DATA EXTRACTS
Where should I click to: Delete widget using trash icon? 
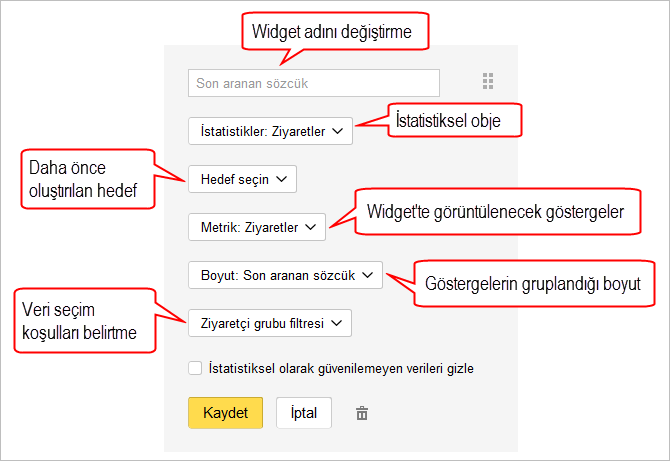click(362, 413)
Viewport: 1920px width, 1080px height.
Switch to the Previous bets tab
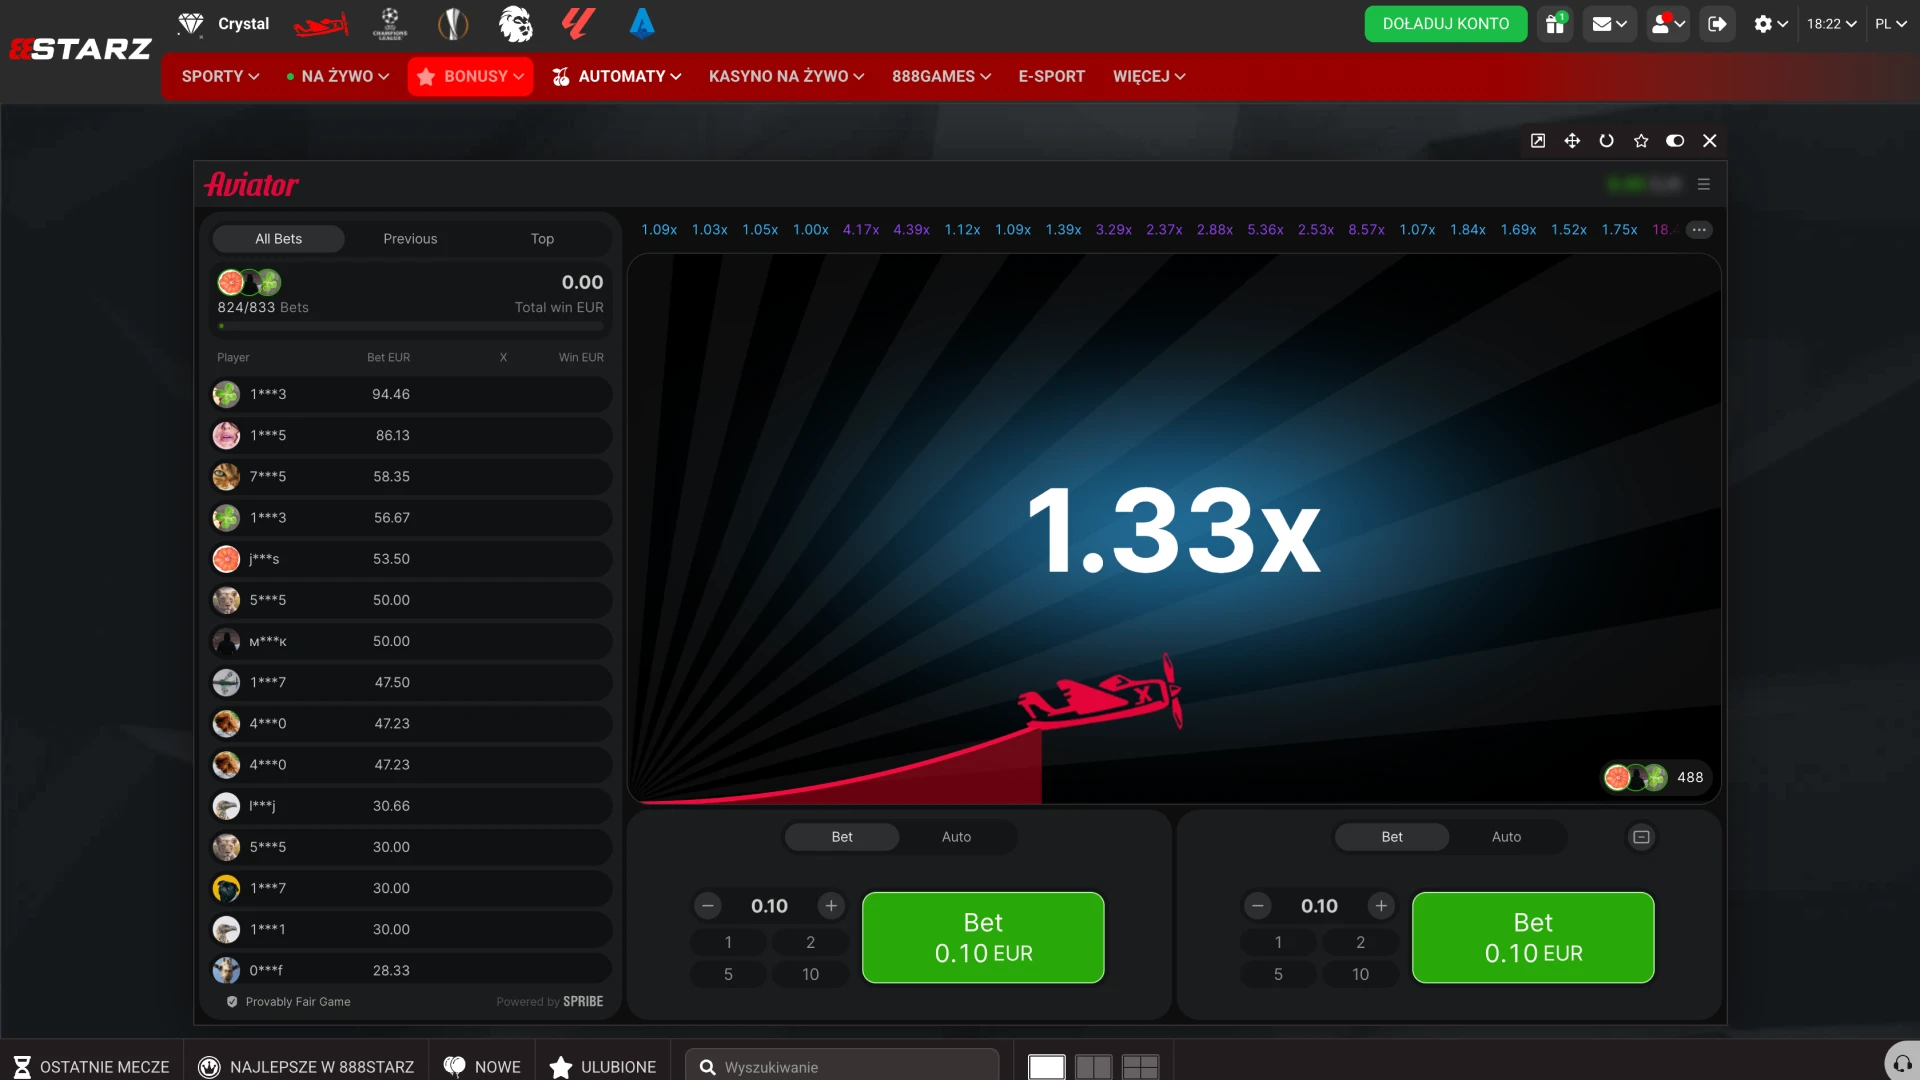pyautogui.click(x=410, y=239)
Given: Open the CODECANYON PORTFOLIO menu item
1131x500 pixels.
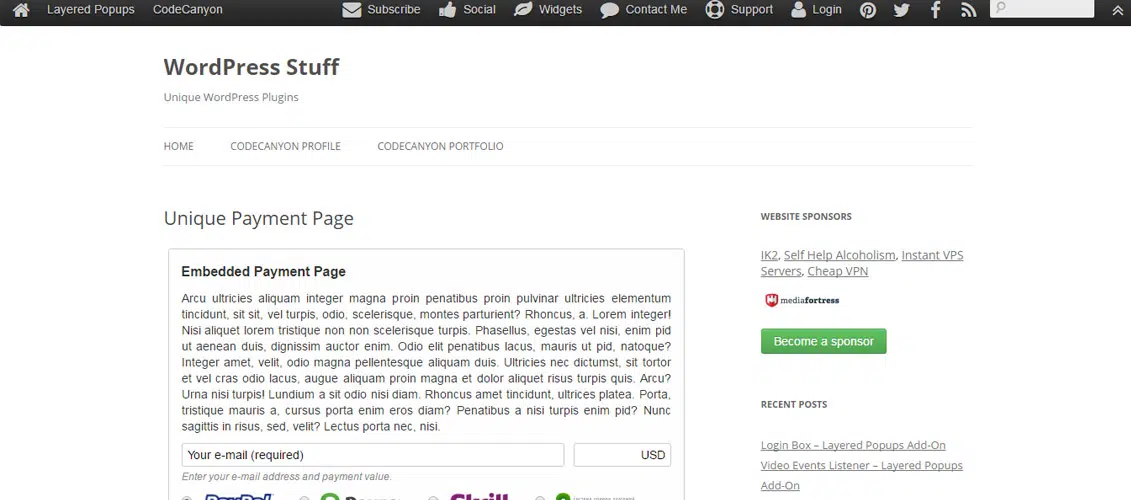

THE TASK
The preceding entries are to be written out again exactly, with the pictures removed.

SOLUTION TO THIS PROBLEM
Where should I click to: Delete widget using trash icon? 
click(362, 413)
Viewport: 1920px width, 1080px height.
Switch to the Previous bets tab
pyautogui.click(x=410, y=239)
Given: Open the CODECANYON PORTFOLIO menu item
1131x500 pixels.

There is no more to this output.